Comment fait-on ?
On fait. Do it pour reprendre le slogan de Jerry Rubin honteusement récupéré par Nike. On décide la suppression immédiate et complète de toute inégalité, de toute hiérarchie et de toute division. Et l’on voit. Une sorte d’An 01 aussi.
Il n’y a a priori aucune raison d’envisager une « période de transition » qui aurait pour but que chacun s’adapte à la situation nouvelle. Il peut sembler que l’abandon de rémunérations élevées pour certains, la prise de responsabilité très lourde pour d’autres nécessiteraient une évolution lente. On commencerait par une réduction de la hiérarchie des salaires, l’élection du patron, etc. En fait, le risque est grand d’un rapide retour en arrière, car, à la moindre difficulté, chacun est susceptible de se replier sur ses positions antérieures. Nous choisissons plutôt de “ brûler nos vaisseaux ”, de se jeter à l’eau. Mais après tout, le suffrage universel a mis plus de 150 ans pour être effectif en France et le suffrage censitaire puis masculin n’ont pas entraîné de retour en arrière. Donc, chacun fait comme il veut, il peut, il sent.
L’égalité des rémunérations, l’absence de hiérarchie et de division du travail ne suppriment pas toutes les questions qui se posent dans les entreprises traditionnelles. Simplement, elles contraignent à les aborder autrement. Fondamentalement, la question est : puisque par principe nous sommes tous strictement égaux, comment faire pour que chacun apporte le mieux qu’il peut ? C’est-à-dire travaille du mieux qu’il peut et prend en charge l’ensemble du mieux qu’il peut. Sachant que l’on a comme outils que la coopération, la confiance et la persuasion.

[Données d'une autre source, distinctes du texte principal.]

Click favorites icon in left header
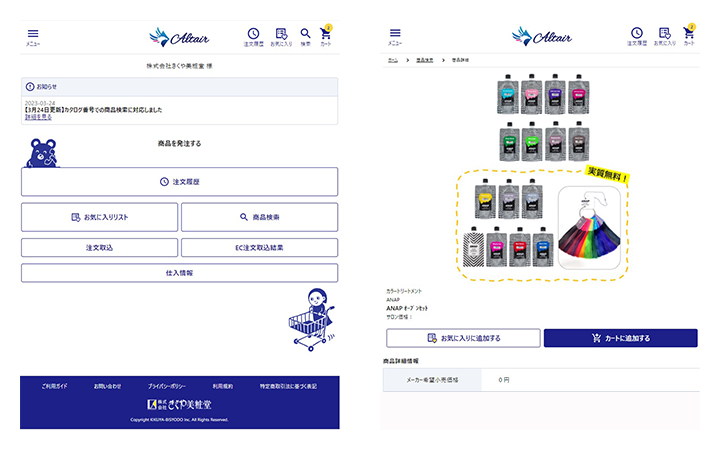720x450 pixels. click(x=281, y=36)
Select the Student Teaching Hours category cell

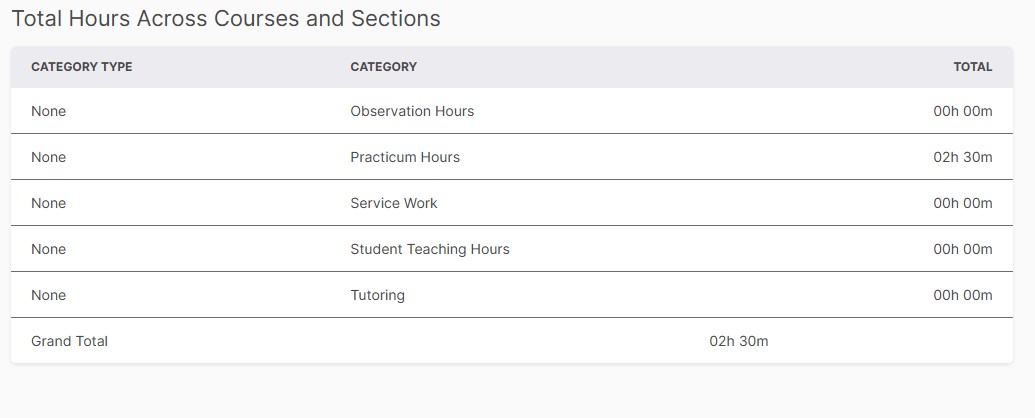click(430, 249)
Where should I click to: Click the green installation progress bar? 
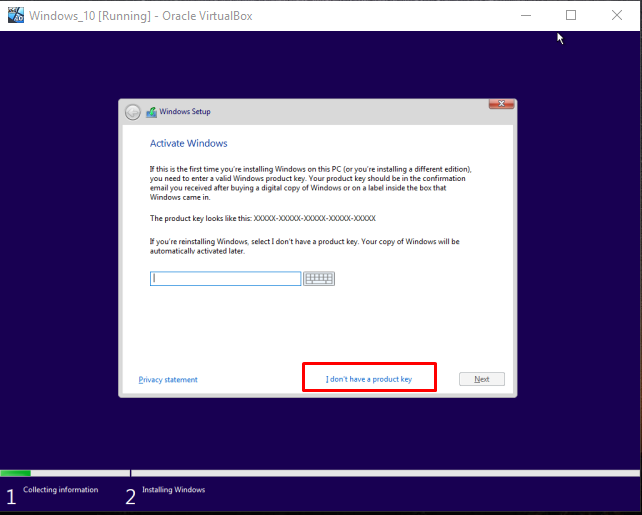tap(16, 472)
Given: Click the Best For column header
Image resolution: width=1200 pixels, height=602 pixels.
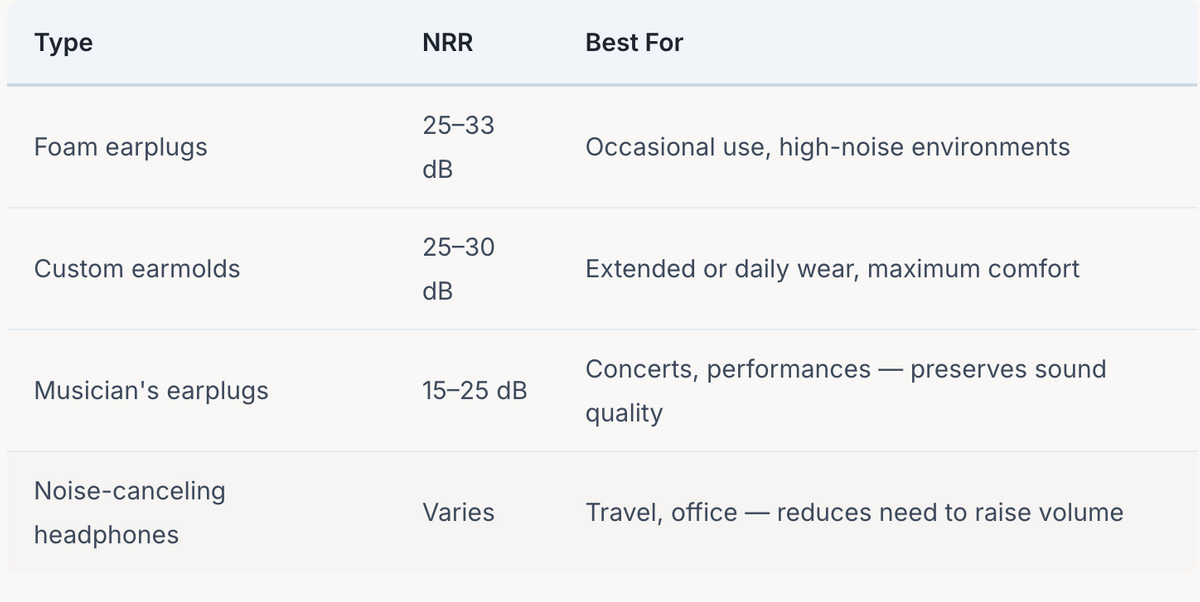Looking at the screenshot, I should (634, 43).
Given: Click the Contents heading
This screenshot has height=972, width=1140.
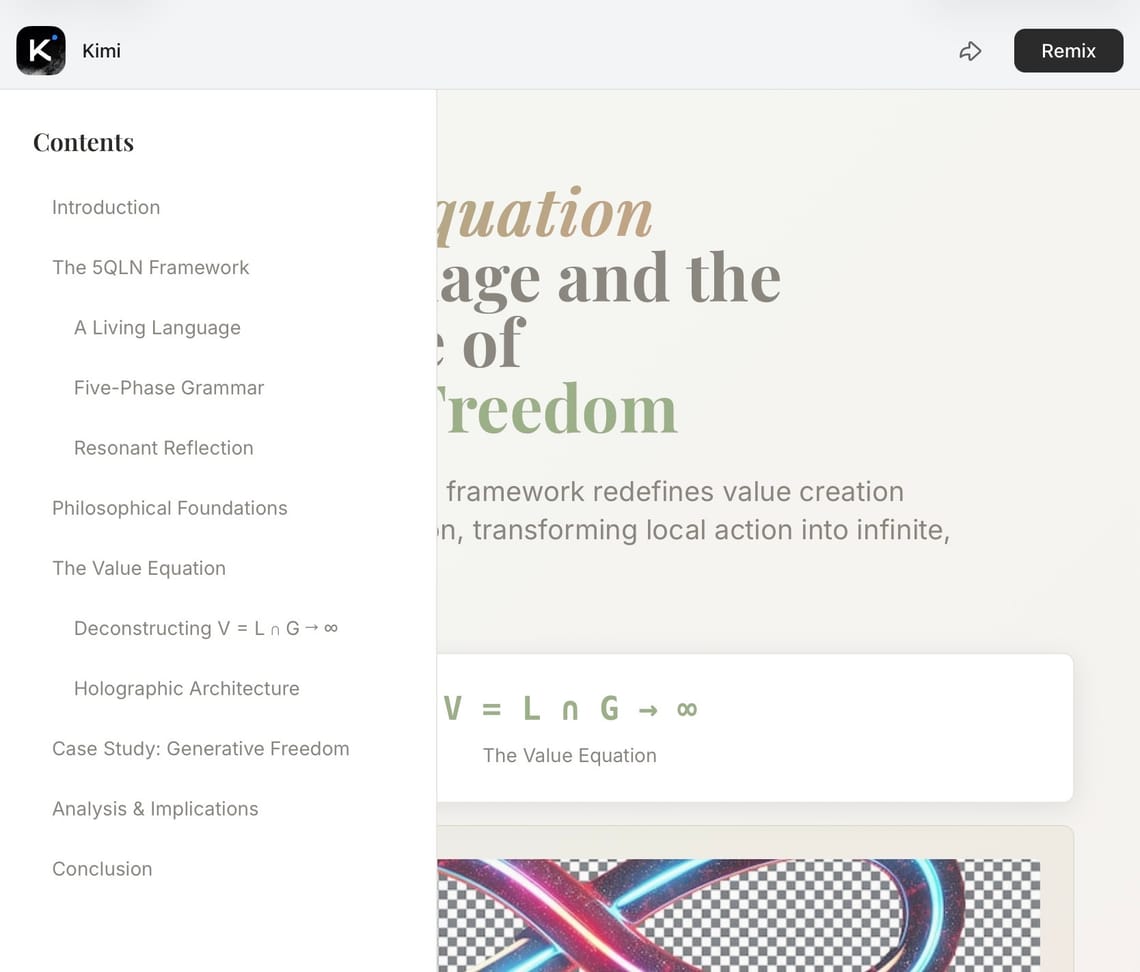Looking at the screenshot, I should point(83,142).
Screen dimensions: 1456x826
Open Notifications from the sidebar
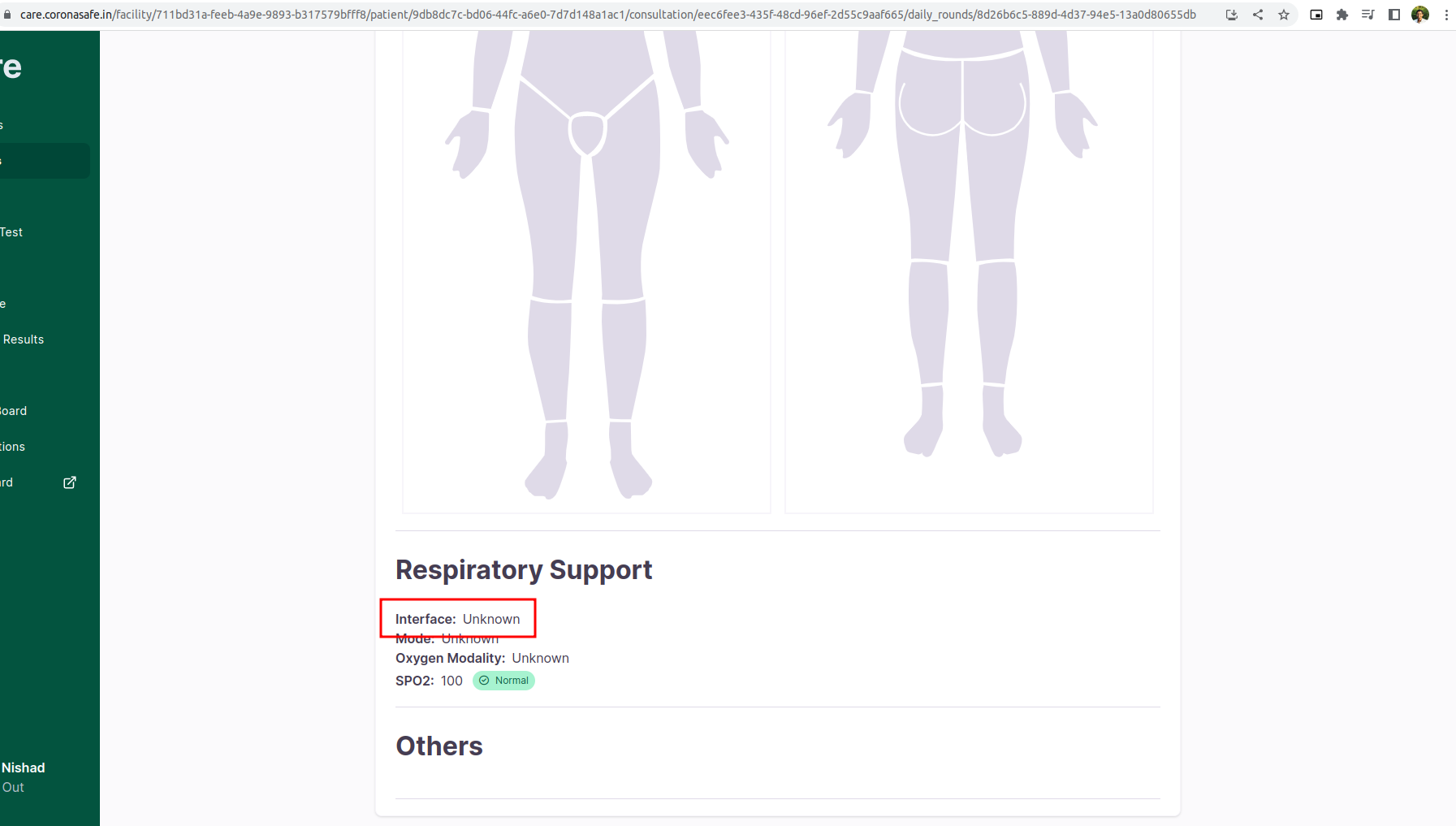[x=12, y=446]
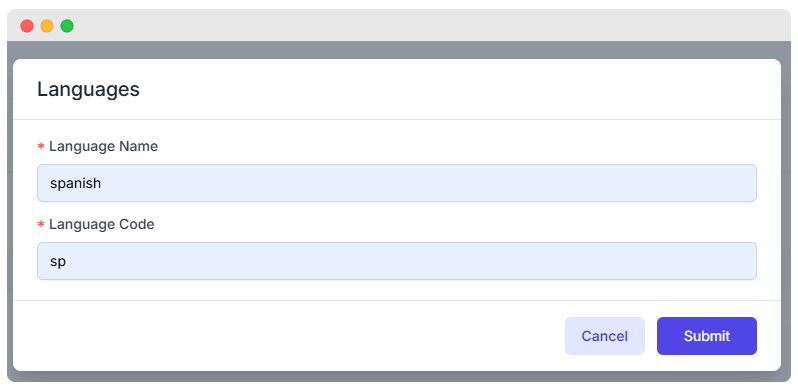Image resolution: width=798 pixels, height=391 pixels.
Task: Close the window with red button
Action: click(27, 26)
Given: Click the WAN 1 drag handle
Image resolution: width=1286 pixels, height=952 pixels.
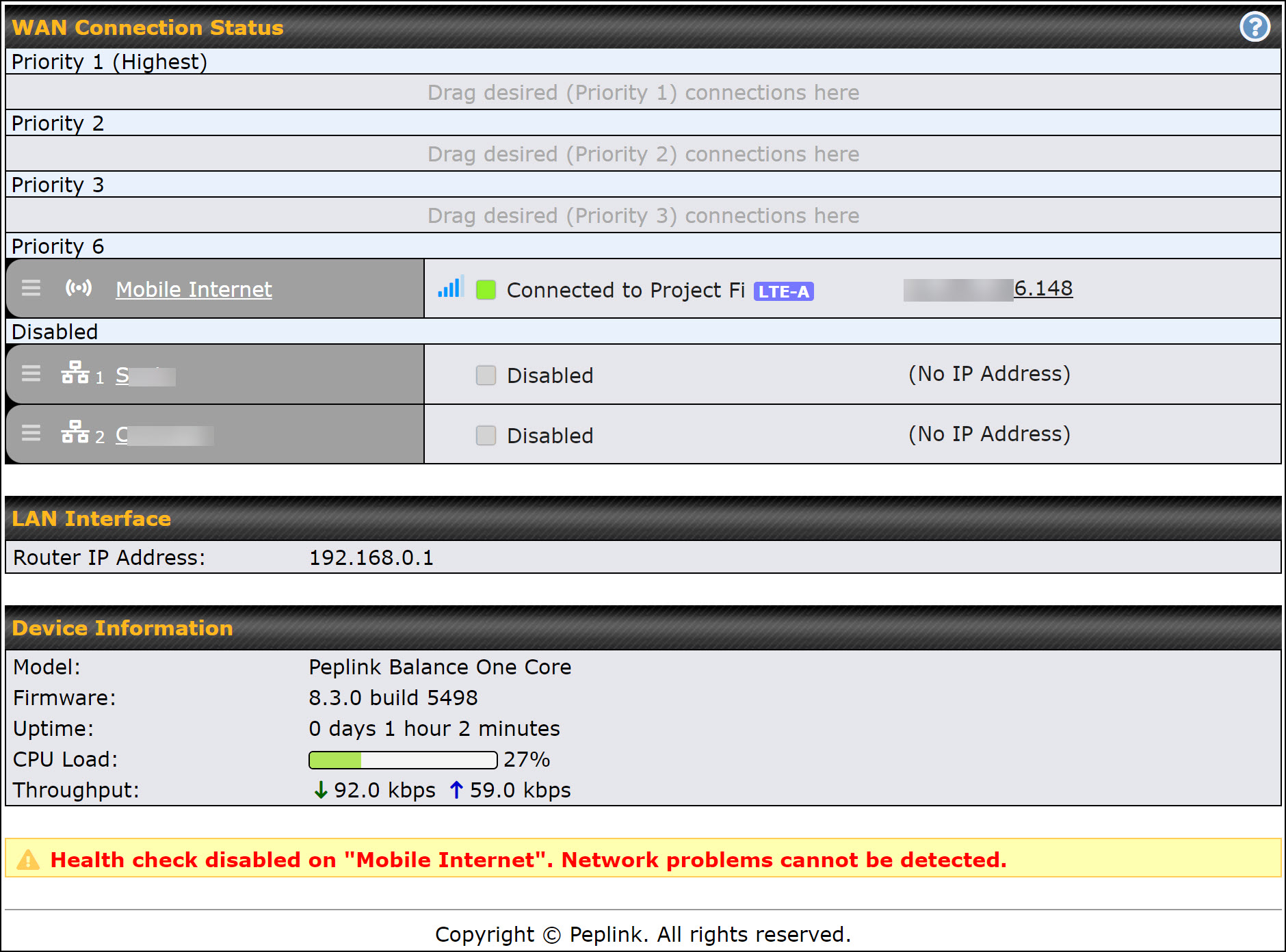Looking at the screenshot, I should click(31, 373).
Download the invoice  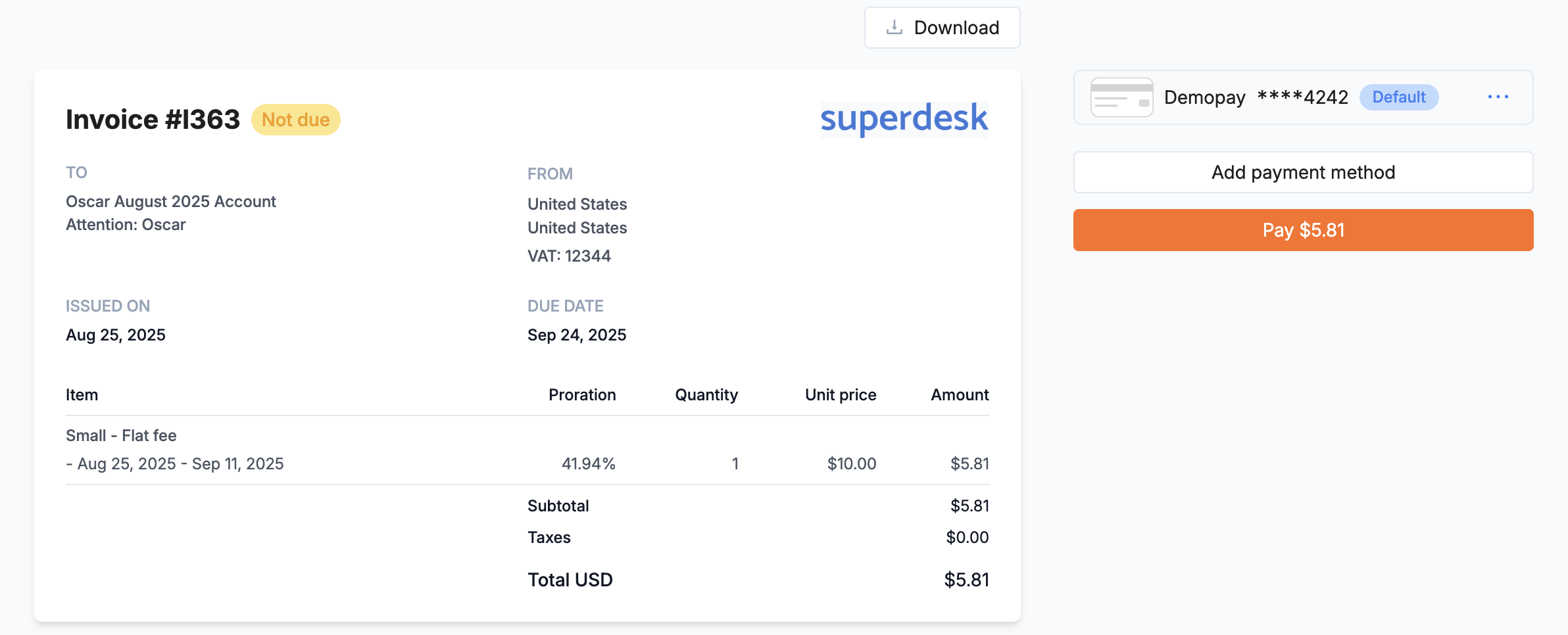click(942, 28)
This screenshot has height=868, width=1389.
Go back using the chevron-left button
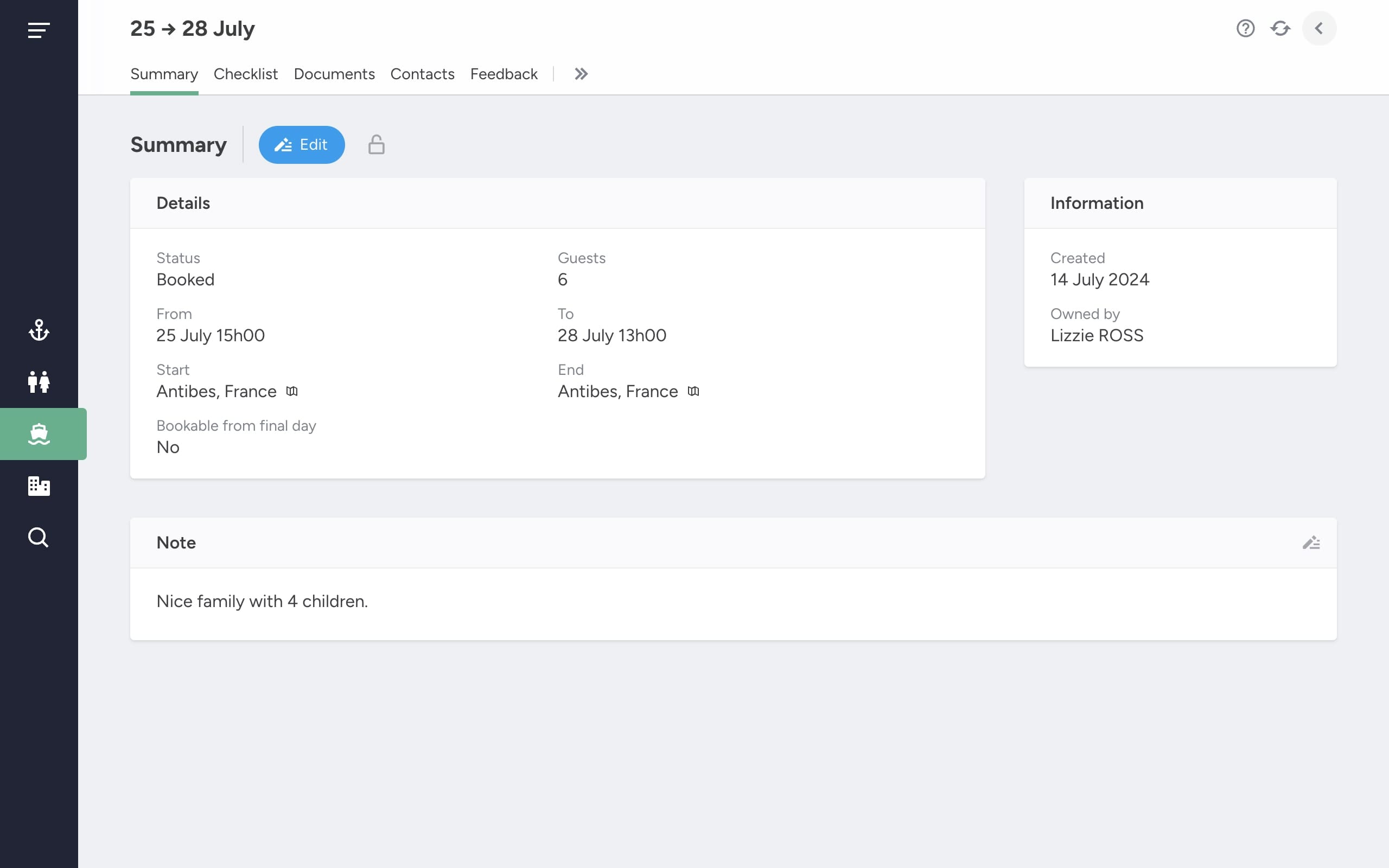point(1319,28)
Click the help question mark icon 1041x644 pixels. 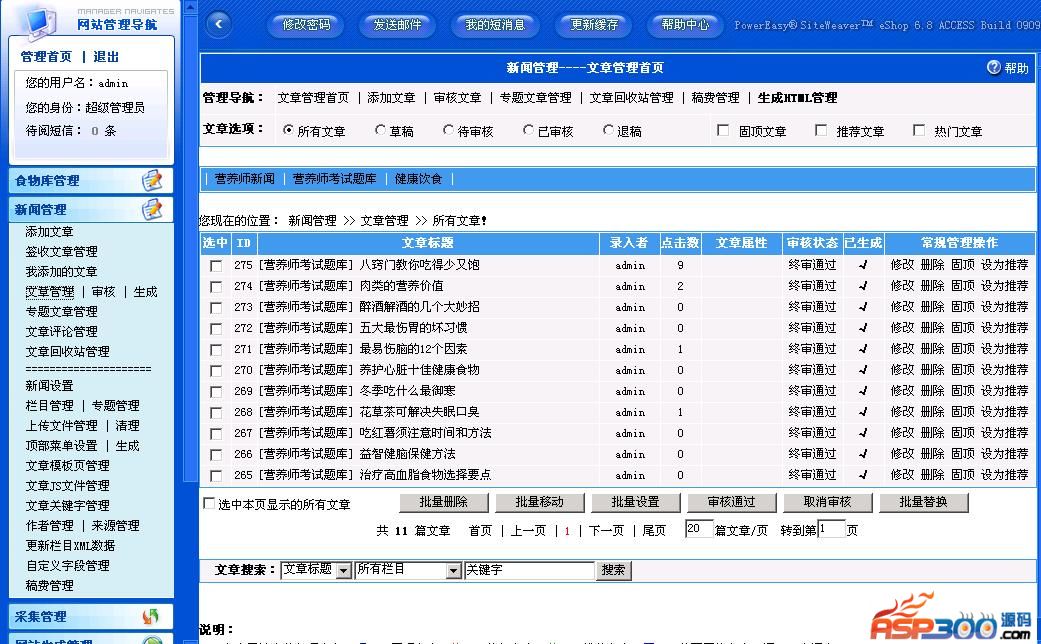[x=993, y=68]

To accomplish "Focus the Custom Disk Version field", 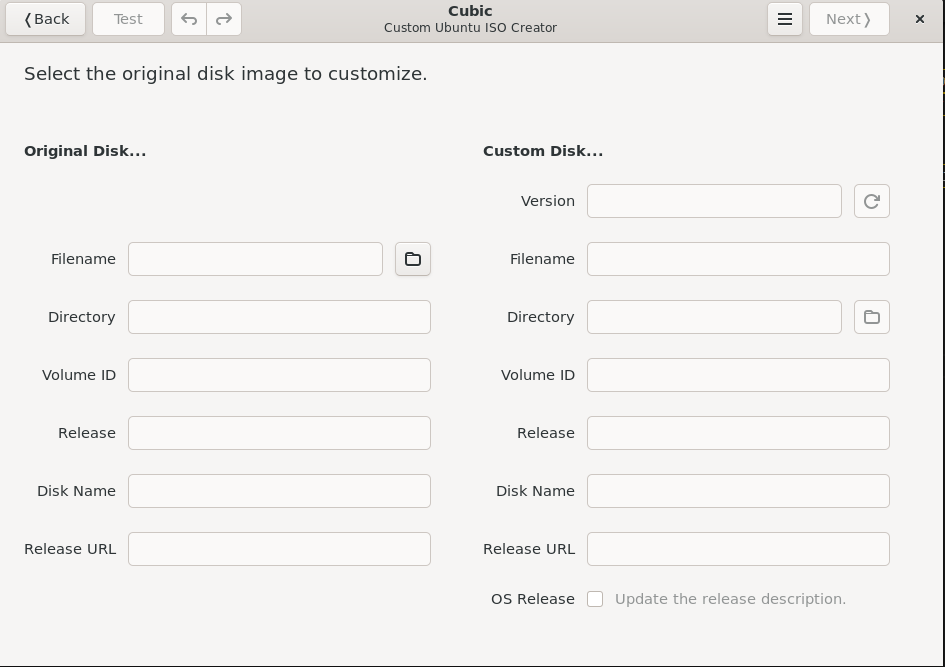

On verra rapidement que ce n’est pas plus difficile et traumatisant et pas moins efficace que la compétition et le rapport de force. Et ni plus “ idéologique ” ni
moins “ pragmatique ”.
Dans un groupe autogéré, il faut que chacun puisse participer de la même manière à la prise de décision, sans hiérarchie aucune. Mais il ne suffit pas de décréter la disparition du chef pour que le pouvoir disparaisse. Il s’agit donc d’organiser concrètement l’égalité de tous. Gérer une entreprise autogérée c’est gérer de la coopération et de la confiance.
Faut-il écrire ses principes ?
Il ne s’agit pas bien sûr de sombrer dans un formalisme excessif. D’autant plus qu’il ne protège que de peu de chose. Se réfugier, en cas de désaccord important, derrière des statuts qui ont tout prévu ne résout rien.Tout juste cela peut-il et doit-il contraindre à trouver une solution collective.
Pour autant, fixer clairement les règles de base du fonctionnement de manière à ce qu’elles soient compréhensibles et sans ambiguïté pour tous est indispensable. Que ces règles soient écrites ou pas
importe peu. Il suffit qu’elles soient suffisamment claires pour pouvoir être écrites. Ce n’est qu’au niveau des modalités plus concrètes qu’une certaine faculté
d’adaptation peut être nécessaire.
Mais il n’est pas plus mal que, même si cela peut être modifié ou « souplement» appliqué, cela soit tout à fait clair donc« écrivable ».
Le fonctionnement autogéré est-il plus important que ce
que l’on met en oeuvre ? Jusqu’où aller dans l’autogestion ?
Tout dépend du projet. S’il s’agit d’abord d’une envie autogestionnaire, le choix de l’activité économique dans une certaine mesure importe peu. Seul compte sa viabilité et son organisation en adéquation avec un fonctionnement
autogéré. En revanche, il peut arriver que le fonctionnement autogéré ne soit que le corollaire ou une envie secondaire annexée à un projet d’un autre ordre : militantisme politique, action humanitaire, culturelle, projet de sauvegarde de l’environnement, de développement
local, de travail social, etc. Dès lors toutes les gradations sont possibles dans le refus du pouvoir et des hiérarchies (des fonctions, des salaires, des compétences, du capital, etc.). L’autogestion n’est exclusive d’aucune action ou revendication autre et porte en lui des fondements politiques qui sont déjà suffisamment ambitieux et révolutionnaire pour suffire à remplir son militantisme.